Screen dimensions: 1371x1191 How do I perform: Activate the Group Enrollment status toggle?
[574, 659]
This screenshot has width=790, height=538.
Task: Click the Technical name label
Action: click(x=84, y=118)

● ● ● ● ● ● ●

▸ **Exercise**
Please output the listing above exactly, every line included.

▸ **Reply**
Screen dimensions: 1371x1191 How do I perform: Activate the Group Enrollment status toggle?
[574, 659]
This screenshot has width=790, height=538.
Task: Click the Technical name label
Action: click(x=84, y=118)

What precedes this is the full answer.